Wednesday, November 21, 2007

The American Gangster propaganda

It was in Florida, January 2006, when I first saw the series American Gangster on the Bojangling Entertainment Tel-lie-vision or BET for the uninformed.

This series was narrated by Ving Rhames; the same Rhames who played a character that got bent over a table in a police station and raped by a crooked cop in Pulp Fiction. Both he and the producers try to promote American Gangster the series, as a cautionary tale against gangsterism.
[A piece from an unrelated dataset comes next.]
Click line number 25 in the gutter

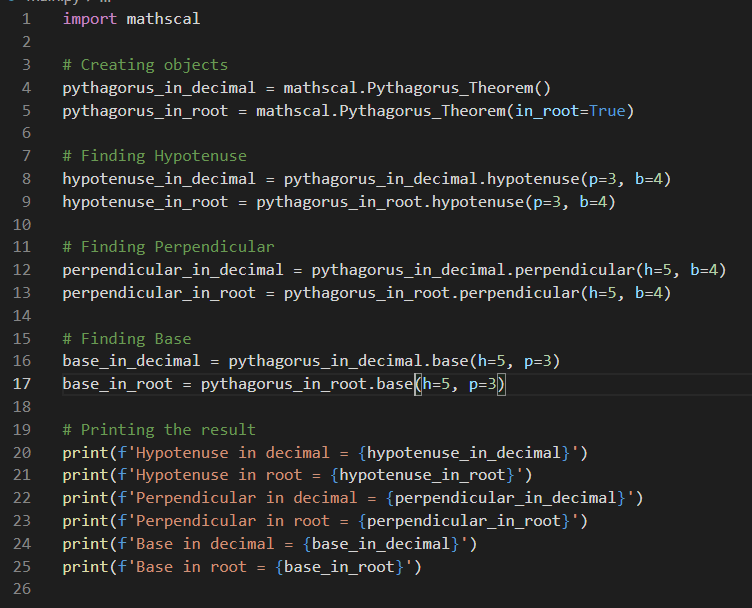pos(22,567)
American Gangster the series highlights several criminal-minded “personalities and celebrities” in the African community in America Inc. The producers claimed that the series showed how each gangster’s wrongdoing put in the context of Black his-story shows how their actions both reflected and corrupted the values of their community.

Reflected the values of the community? That is a damning statement against a whole community. I am at a loss to understand how being abnormal reflects African values, or is it we are abnormal, and criminality is a natural predilection of African people?

"Crime is a cancer that eats away at our communities," said Reginald Hudlin, BET President of Entertainment. "But for a generation that grew up thinking greed is good -- whether on Wall Street or Martin Luther King Boulevard -- they're not quite so sure whether crime pays or not. We wanted to take an honest look at the criminal life, demystify that world and show what it does to our community."

This very statement is indicative of the moral spiral, for some of us, into a cesspool of the group think in America Inc. If Africans in America Inc. struggle with whether crime pays or not, as Hudlin implies, then no wonder the outside community views us with trepidation and distrust.

One press release states, “the series profiled one infamous crime figure each week through the use of archival footage, photographs and interviews with people familiar with the various cases. Featured experts include ex-members of these polarizing criminals' organizations, police officials from the time period, attorneys that represented the criminals and crime historians.”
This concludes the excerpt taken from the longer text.